··· Source material
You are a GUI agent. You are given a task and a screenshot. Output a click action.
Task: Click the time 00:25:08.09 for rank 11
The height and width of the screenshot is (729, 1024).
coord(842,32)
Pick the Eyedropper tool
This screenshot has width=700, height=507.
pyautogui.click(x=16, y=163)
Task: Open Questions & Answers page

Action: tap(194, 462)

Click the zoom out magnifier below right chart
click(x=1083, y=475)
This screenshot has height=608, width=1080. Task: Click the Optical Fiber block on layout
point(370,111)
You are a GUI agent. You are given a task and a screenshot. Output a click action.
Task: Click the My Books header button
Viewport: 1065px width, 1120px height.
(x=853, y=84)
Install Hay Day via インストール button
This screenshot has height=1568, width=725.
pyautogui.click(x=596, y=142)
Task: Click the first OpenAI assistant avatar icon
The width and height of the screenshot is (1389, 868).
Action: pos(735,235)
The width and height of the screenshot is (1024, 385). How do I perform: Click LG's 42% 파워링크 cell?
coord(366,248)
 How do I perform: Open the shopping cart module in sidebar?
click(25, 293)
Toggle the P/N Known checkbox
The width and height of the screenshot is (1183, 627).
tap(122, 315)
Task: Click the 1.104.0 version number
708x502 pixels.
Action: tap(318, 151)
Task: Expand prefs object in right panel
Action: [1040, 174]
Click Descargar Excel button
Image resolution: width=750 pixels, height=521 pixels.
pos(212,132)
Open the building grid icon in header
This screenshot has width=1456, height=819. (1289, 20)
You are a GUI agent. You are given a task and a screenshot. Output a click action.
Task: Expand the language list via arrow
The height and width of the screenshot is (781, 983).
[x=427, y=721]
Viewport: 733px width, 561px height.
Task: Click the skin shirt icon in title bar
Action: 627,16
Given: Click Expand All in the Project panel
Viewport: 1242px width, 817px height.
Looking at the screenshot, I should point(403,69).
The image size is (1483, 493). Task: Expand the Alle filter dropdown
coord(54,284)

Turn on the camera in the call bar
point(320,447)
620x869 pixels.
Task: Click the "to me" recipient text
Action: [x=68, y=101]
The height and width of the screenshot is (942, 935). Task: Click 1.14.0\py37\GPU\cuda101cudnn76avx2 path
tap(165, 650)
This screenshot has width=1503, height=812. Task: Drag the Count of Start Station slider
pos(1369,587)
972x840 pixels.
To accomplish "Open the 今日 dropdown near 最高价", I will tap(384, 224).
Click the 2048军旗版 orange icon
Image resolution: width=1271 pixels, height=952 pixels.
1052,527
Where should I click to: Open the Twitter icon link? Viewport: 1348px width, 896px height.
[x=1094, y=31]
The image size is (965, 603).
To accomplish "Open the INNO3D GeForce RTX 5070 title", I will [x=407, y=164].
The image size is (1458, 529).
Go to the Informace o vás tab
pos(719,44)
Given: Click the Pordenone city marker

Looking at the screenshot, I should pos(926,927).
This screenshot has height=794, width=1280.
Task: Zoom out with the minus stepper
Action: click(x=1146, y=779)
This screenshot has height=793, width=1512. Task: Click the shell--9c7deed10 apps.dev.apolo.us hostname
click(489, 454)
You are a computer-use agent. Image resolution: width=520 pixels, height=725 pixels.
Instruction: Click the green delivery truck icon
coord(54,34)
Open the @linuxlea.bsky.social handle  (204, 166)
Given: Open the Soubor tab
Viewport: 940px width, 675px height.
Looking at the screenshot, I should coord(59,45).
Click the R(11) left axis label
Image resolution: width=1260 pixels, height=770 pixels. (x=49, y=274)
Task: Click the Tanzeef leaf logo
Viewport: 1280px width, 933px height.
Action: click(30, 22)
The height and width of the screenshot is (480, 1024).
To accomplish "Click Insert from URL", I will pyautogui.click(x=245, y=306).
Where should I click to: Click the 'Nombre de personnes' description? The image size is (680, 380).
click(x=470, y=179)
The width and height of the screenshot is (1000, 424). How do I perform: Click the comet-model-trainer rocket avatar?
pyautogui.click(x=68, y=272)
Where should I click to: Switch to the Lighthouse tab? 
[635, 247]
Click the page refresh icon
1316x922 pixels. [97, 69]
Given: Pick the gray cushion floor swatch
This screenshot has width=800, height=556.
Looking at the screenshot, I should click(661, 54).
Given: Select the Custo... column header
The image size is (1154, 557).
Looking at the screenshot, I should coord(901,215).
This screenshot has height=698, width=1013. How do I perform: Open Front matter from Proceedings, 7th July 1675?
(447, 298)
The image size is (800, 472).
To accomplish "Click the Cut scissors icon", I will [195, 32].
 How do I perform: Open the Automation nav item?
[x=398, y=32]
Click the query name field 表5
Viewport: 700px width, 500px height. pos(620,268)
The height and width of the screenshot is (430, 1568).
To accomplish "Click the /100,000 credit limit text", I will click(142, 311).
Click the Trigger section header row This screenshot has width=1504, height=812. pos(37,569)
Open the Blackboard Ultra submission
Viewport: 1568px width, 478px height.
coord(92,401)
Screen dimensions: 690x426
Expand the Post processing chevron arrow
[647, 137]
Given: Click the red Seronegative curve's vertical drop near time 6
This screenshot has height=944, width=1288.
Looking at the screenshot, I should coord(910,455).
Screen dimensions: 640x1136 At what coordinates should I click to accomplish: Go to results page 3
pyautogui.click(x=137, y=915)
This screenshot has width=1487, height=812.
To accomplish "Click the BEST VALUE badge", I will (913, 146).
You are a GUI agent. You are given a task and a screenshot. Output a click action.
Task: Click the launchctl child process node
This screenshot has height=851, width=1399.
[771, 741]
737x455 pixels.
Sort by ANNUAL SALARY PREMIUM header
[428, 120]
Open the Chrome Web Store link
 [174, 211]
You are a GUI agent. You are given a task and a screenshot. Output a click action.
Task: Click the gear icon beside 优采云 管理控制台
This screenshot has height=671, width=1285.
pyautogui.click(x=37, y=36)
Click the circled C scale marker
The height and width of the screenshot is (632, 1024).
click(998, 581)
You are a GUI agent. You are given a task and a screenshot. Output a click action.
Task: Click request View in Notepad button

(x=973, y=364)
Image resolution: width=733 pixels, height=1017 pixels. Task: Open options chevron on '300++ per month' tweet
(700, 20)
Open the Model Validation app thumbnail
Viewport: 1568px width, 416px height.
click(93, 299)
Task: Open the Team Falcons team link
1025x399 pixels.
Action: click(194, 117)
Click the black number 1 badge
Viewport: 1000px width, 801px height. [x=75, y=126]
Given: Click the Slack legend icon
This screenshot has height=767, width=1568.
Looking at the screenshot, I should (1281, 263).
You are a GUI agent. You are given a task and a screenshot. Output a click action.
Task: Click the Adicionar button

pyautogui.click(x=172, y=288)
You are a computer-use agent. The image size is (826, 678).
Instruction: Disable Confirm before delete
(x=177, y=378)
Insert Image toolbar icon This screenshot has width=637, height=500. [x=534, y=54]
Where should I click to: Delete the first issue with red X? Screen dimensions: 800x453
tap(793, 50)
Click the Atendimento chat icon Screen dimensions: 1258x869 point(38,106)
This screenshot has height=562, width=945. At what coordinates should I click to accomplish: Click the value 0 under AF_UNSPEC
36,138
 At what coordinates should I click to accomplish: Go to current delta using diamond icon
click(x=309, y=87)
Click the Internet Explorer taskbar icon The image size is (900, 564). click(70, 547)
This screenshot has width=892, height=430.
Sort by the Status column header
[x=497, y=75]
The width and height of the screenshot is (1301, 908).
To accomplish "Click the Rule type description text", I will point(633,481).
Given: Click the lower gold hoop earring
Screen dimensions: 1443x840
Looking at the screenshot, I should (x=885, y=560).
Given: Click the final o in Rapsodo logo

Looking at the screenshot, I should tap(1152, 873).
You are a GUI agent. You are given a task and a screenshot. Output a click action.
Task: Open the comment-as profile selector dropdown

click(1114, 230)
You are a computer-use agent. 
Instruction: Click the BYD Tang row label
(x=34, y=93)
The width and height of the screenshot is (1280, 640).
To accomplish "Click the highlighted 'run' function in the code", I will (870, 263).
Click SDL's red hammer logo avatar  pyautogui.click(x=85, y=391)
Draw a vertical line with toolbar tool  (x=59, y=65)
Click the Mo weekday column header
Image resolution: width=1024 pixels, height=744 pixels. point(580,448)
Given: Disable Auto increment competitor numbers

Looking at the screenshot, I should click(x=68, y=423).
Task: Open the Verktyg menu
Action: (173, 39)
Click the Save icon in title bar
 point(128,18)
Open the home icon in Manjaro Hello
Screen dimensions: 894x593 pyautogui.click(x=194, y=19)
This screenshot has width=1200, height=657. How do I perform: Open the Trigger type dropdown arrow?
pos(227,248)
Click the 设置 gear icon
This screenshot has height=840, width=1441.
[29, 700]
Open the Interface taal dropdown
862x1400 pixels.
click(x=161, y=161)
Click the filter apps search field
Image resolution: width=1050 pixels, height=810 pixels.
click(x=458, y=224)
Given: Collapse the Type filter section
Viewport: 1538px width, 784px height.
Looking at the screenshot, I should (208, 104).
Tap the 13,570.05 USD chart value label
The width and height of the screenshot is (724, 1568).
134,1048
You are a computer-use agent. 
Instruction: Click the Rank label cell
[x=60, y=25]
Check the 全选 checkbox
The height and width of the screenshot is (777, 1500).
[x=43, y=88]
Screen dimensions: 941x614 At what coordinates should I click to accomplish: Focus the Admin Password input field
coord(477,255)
······
## Exercise aim
The word "time" is the filter: copy every line of the listing above that contains it.

## Output for this task
Task: Click the time 00:25:08.09 for rank 11
Given: Click the red Seronegative curve's vertical drop near time 6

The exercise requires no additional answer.